--- Work item ---
From the line containing "This screenshot has height=960, width=1280." to the last line of the records below, repeat every line exactly and add nothing else.

[Dataset entries]
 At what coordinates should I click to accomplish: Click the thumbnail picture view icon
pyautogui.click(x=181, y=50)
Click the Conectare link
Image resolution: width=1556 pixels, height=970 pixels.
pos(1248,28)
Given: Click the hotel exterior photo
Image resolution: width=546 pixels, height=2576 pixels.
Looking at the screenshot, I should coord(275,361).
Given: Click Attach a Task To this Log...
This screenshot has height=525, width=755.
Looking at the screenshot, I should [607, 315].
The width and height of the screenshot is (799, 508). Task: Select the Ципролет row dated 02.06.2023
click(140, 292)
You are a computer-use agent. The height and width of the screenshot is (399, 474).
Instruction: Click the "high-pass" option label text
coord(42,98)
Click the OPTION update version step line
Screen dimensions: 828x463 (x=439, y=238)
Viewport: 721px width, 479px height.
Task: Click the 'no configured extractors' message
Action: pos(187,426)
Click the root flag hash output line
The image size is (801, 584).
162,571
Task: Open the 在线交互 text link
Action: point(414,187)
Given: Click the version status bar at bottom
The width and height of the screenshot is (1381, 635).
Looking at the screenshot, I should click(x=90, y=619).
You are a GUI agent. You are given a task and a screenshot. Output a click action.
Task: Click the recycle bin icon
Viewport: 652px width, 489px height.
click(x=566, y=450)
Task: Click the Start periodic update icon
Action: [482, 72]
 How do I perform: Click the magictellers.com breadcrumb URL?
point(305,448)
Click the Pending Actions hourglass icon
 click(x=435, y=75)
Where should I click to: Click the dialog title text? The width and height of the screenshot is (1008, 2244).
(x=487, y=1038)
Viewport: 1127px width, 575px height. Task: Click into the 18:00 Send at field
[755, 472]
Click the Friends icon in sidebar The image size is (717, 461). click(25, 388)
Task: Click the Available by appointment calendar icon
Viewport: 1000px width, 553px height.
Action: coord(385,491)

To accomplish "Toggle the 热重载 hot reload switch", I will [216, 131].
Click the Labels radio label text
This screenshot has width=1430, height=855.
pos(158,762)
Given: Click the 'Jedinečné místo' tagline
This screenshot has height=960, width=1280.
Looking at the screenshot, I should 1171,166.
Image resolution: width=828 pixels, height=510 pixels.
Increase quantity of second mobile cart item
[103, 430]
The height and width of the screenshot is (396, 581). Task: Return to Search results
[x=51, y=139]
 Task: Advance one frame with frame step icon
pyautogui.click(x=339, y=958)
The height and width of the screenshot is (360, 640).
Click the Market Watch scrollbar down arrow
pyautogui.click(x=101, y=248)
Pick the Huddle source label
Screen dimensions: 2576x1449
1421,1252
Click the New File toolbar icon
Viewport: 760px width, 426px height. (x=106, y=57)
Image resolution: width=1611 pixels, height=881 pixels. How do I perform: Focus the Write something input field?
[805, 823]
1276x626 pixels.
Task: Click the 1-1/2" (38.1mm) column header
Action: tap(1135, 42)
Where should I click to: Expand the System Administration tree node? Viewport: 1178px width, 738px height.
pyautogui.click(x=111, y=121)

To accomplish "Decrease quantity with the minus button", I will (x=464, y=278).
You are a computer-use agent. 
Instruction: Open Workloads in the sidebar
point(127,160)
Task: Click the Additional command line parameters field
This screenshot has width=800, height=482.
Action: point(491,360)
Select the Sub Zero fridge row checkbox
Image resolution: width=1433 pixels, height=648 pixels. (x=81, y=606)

--- Response to this task ---
This screenshot has height=960, width=1280.
Looking at the screenshot, I should 1171,166.
Image resolution: width=828 pixels, height=510 pixels.
Increase quantity of second mobile cart item
[103, 430]
The height and width of the screenshot is (396, 581). Task: Return to Search results
[x=51, y=139]
 Task: Advance one frame with frame step icon
pyautogui.click(x=339, y=958)
The height and width of the screenshot is (360, 640).
Click the Market Watch scrollbar down arrow
pyautogui.click(x=101, y=248)
Pick the Huddle source label
Screen dimensions: 2576x1449
1421,1252
Click the New File toolbar icon
Viewport: 760px width, 426px height. (x=106, y=57)
Image resolution: width=1611 pixels, height=881 pixels. How do I perform: Focus the Write something input field?
[805, 823]
1276x626 pixels.
Task: Click the 1-1/2" (38.1mm) column header
Action: tap(1135, 42)
Where should I click to: Expand the System Administration tree node? Viewport: 1178px width, 738px height.
pyautogui.click(x=111, y=121)

To accomplish "Decrease quantity with the minus button", I will (x=464, y=278).
You are a computer-use agent. 
Instruction: Open Workloads in the sidebar
point(127,160)
Task: Click the Additional command line parameters field
This screenshot has width=800, height=482.
Action: point(491,360)
Select the Sub Zero fridge row checkbox
Image resolution: width=1433 pixels, height=648 pixels. (x=81, y=606)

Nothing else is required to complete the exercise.